** BEGIN EXTRACTED RECORDS **

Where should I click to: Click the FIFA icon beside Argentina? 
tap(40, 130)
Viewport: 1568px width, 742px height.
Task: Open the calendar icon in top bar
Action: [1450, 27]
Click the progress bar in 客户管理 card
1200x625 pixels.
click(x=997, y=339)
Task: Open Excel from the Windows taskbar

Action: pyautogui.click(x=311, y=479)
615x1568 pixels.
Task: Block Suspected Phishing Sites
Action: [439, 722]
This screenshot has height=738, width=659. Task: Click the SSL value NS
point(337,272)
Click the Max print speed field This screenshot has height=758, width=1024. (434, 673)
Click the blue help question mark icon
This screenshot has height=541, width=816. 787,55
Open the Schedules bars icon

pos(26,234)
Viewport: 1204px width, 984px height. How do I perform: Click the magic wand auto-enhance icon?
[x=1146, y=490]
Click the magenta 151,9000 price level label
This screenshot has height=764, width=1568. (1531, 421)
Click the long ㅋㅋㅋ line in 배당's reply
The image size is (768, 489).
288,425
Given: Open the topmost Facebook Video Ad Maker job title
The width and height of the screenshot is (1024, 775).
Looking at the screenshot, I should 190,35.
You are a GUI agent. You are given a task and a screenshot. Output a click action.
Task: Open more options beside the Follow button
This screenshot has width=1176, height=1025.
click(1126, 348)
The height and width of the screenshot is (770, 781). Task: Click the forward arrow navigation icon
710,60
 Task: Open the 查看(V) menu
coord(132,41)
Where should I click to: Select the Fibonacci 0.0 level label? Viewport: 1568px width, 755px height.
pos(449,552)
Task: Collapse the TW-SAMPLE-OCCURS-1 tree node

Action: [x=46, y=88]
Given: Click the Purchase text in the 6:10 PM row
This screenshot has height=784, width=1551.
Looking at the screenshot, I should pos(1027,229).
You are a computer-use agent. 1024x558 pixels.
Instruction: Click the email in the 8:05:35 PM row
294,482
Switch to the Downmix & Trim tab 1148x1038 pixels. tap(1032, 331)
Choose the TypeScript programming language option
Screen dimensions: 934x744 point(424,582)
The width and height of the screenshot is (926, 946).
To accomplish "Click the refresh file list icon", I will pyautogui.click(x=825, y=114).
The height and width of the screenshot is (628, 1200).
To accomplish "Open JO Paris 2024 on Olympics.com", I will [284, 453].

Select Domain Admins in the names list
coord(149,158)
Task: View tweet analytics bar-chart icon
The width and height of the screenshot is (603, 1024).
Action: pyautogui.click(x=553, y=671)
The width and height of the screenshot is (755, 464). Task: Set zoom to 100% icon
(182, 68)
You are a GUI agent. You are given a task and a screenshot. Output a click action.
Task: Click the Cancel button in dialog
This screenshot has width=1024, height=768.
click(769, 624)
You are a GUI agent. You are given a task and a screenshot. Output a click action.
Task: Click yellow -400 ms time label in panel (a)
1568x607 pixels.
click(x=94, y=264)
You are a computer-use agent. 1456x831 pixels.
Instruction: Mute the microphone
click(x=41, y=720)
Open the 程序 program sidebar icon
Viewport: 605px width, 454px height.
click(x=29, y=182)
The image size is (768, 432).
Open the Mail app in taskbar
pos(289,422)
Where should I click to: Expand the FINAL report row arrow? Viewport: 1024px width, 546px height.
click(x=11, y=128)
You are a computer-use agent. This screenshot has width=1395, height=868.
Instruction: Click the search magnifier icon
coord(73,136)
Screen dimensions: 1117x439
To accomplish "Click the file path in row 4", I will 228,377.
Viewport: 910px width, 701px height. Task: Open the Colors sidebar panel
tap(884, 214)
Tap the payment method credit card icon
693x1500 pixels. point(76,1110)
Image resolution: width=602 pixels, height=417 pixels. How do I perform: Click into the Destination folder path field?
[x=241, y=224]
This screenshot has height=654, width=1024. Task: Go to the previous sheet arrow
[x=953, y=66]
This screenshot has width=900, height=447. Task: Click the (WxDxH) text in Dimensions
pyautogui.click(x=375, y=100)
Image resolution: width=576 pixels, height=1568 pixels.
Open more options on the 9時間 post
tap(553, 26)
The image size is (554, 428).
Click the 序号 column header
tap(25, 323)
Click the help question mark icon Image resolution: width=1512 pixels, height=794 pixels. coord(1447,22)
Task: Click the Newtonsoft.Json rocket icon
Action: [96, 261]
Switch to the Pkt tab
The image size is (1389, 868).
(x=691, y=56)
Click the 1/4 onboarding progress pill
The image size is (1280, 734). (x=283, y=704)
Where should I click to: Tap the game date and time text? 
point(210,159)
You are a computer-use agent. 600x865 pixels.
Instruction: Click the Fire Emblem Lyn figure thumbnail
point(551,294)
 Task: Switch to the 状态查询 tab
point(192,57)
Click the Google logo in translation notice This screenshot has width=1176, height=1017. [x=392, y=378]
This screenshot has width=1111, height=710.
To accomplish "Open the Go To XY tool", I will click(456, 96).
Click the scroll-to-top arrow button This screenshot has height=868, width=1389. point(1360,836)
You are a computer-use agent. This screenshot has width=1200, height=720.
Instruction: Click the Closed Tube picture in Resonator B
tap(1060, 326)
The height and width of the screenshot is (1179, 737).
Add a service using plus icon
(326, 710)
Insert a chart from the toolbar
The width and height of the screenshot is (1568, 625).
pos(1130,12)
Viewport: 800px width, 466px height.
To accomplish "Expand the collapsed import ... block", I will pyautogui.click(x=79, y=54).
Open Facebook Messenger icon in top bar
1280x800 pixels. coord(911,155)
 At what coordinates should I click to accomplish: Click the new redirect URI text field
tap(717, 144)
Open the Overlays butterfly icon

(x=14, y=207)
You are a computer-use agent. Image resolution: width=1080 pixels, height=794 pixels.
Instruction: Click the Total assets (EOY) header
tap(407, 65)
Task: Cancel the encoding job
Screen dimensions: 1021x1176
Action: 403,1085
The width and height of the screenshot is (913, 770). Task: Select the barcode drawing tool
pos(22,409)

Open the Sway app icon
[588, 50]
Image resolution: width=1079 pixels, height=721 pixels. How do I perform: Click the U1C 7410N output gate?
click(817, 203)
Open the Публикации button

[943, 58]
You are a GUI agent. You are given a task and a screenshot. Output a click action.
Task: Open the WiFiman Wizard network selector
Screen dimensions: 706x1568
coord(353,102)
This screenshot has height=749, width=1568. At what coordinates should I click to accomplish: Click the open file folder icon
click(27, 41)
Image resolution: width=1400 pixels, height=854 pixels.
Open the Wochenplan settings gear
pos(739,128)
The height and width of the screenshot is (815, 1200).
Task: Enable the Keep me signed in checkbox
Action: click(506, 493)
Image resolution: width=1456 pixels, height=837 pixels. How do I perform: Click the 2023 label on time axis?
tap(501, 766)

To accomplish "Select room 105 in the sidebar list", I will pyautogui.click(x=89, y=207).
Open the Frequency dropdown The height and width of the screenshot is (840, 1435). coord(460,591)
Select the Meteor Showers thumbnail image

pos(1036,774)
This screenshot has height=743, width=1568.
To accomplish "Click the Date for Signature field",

** END EXTRACTED RECORDS **

● AIM
Copy all of the entries above verbatim, changing nothing.

● THE SOLUTION
Where should I click to: Click the FIFA icon beside Argentina? 
tap(40, 130)
Viewport: 1568px width, 742px height.
Task: Open the calendar icon in top bar
Action: [1450, 27]
Click the progress bar in 客户管理 card
1200x625 pixels.
click(x=997, y=339)
Task: Open Excel from the Windows taskbar

Action: pyautogui.click(x=311, y=479)
615x1568 pixels.
Task: Block Suspected Phishing Sites
Action: [439, 722]
This screenshot has height=738, width=659. Task: Click the SSL value NS
point(337,272)
Click the Max print speed field This screenshot has height=758, width=1024. (434, 673)
Click the blue help question mark icon
This screenshot has height=541, width=816. 787,55
Open the Schedules bars icon

pos(26,234)
Viewport: 1204px width, 984px height. How do I perform: Click the magic wand auto-enhance icon?
[x=1146, y=490]
Click the magenta 151,9000 price level label
This screenshot has height=764, width=1568. (1531, 421)
Click the long ㅋㅋㅋ line in 배당's reply
The image size is (768, 489).
288,425
Given: Open the topmost Facebook Video Ad Maker job title
The width and height of the screenshot is (1024, 775).
Looking at the screenshot, I should 190,35.
You are a GUI agent. You are given a task and a screenshot. Output a click action.
Task: Open more options beside the Follow button
This screenshot has width=1176, height=1025.
click(1126, 348)
The height and width of the screenshot is (770, 781). Task: Click the forward arrow navigation icon
710,60
 Task: Open the 查看(V) menu
coord(132,41)
Where should I click to: Select the Fibonacci 0.0 level label? Viewport: 1568px width, 755px height.
pos(449,552)
Task: Collapse the TW-SAMPLE-OCCURS-1 tree node

Action: [x=46, y=88]
Given: Click the Purchase text in the 6:10 PM row
This screenshot has height=784, width=1551.
Looking at the screenshot, I should pos(1027,229).
You are a computer-use agent. 1024x558 pixels.
Instruction: Click the email in the 8:05:35 PM row
294,482
Switch to the Downmix & Trim tab 1148x1038 pixels. tap(1032, 331)
Choose the TypeScript programming language option
Screen dimensions: 934x744 point(424,582)
The width and height of the screenshot is (926, 946).
To accomplish "Click the refresh file list icon", I will pyautogui.click(x=825, y=114).
The height and width of the screenshot is (628, 1200).
To accomplish "Open JO Paris 2024 on Olympics.com", I will [284, 453].

Select Domain Admins in the names list
coord(149,158)
Task: View tweet analytics bar-chart icon
The width and height of the screenshot is (603, 1024).
Action: pyautogui.click(x=553, y=671)
The width and height of the screenshot is (755, 464). Task: Set zoom to 100% icon
(182, 68)
You are a GUI agent. You are given a task and a screenshot. Output a click action.
Task: Click the Cancel button in dialog
This screenshot has width=1024, height=768.
click(769, 624)
You are a GUI agent. You are given a task and a screenshot. Output a click action.
Task: Click yellow -400 ms time label in panel (a)
1568x607 pixels.
click(x=94, y=264)
You are a computer-use agent. 1456x831 pixels.
Instruction: Mute the microphone
click(x=41, y=720)
Open the 程序 program sidebar icon
Viewport: 605px width, 454px height.
click(x=29, y=182)
The image size is (768, 432).
Open the Mail app in taskbar
pos(289,422)
Where should I click to: Expand the FINAL report row arrow? Viewport: 1024px width, 546px height.
click(x=11, y=128)
You are a computer-use agent. This screenshot has width=1395, height=868.
Instruction: Click the search magnifier icon
coord(73,136)
Screen dimensions: 1117x439
To accomplish "Click the file path in row 4", I will 228,377.
Viewport: 910px width, 701px height. Task: Open the Colors sidebar panel
tap(884, 214)
Tap the payment method credit card icon
693x1500 pixels. point(76,1110)
Image resolution: width=602 pixels, height=417 pixels. How do I perform: Click into the Destination folder path field?
[x=241, y=224]
This screenshot has height=654, width=1024. Task: Go to the previous sheet arrow
[x=953, y=66]
This screenshot has width=900, height=447. Task: Click the (WxDxH) text in Dimensions
pyautogui.click(x=375, y=100)
Image resolution: width=576 pixels, height=1568 pixels.
Open more options on the 9時間 post
tap(553, 26)
The image size is (554, 428).
Click the 序号 column header
tap(25, 323)
Click the help question mark icon Image resolution: width=1512 pixels, height=794 pixels. coord(1447,22)
Task: Click the Newtonsoft.Json rocket icon
Action: [96, 261]
Switch to the Pkt tab
The image size is (1389, 868).
(x=691, y=56)
Click the 1/4 onboarding progress pill
The image size is (1280, 734). (x=283, y=704)
Where should I click to: Tap the game date and time text? 
point(210,159)
You are a computer-use agent. 600x865 pixels.
Instruction: Click the Fire Emblem Lyn figure thumbnail
point(551,294)
 Task: Switch to the 状态查询 tab
point(192,57)
Click the Google logo in translation notice This screenshot has width=1176, height=1017. [x=392, y=378]
This screenshot has width=1111, height=710.
To accomplish "Open the Go To XY tool", I will click(456, 96).
Click the scroll-to-top arrow button This screenshot has height=868, width=1389. point(1360,836)
You are a computer-use agent. This screenshot has width=1200, height=720.
Instruction: Click the Closed Tube picture in Resonator B
tap(1060, 326)
The height and width of the screenshot is (1179, 737).
Add a service using plus icon
(326, 710)
Insert a chart from the toolbar
The width and height of the screenshot is (1568, 625).
pos(1130,12)
Viewport: 800px width, 466px height.
To accomplish "Expand the collapsed import ... block", I will pyautogui.click(x=79, y=54).
Open Facebook Messenger icon in top bar
1280x800 pixels. coord(911,155)
 At what coordinates should I click to accomplish: Click the new redirect URI text field
tap(717, 144)
Open the Overlays butterfly icon

(x=14, y=207)
You are a computer-use agent. Image resolution: width=1080 pixels, height=794 pixels.
Instruction: Click the Total assets (EOY) header
tap(407, 65)
Task: Cancel the encoding job
Screen dimensions: 1021x1176
Action: 403,1085
The width and height of the screenshot is (913, 770). Task: Select the barcode drawing tool
pos(22,409)

Open the Sway app icon
[588, 50]
Image resolution: width=1079 pixels, height=721 pixels. How do I perform: Click the U1C 7410N output gate?
click(817, 203)
Open the Публикации button

[943, 58]
You are a GUI agent. You are given a task and a screenshot. Output a click action.
Task: Open the WiFiman Wizard network selector
Screen dimensions: 706x1568
coord(353,102)
This screenshot has height=749, width=1568. At what coordinates should I click to accomplish: Click the open file folder icon
click(27, 41)
Image resolution: width=1400 pixels, height=854 pixels.
Open the Wochenplan settings gear
pos(739,128)
The height and width of the screenshot is (815, 1200).
Task: Enable the Keep me signed in checkbox
Action: click(506, 493)
Image resolution: width=1456 pixels, height=837 pixels. How do I perform: Click the 2023 label on time axis?
tap(501, 766)

To accomplish "Select room 105 in the sidebar list", I will pyautogui.click(x=89, y=207).
Open the Frequency dropdown The height and width of the screenshot is (840, 1435). coord(460,591)
Select the Meteor Showers thumbnail image

pos(1036,774)
This screenshot has height=743, width=1568.
To accomplish "Click the Date for Signature field",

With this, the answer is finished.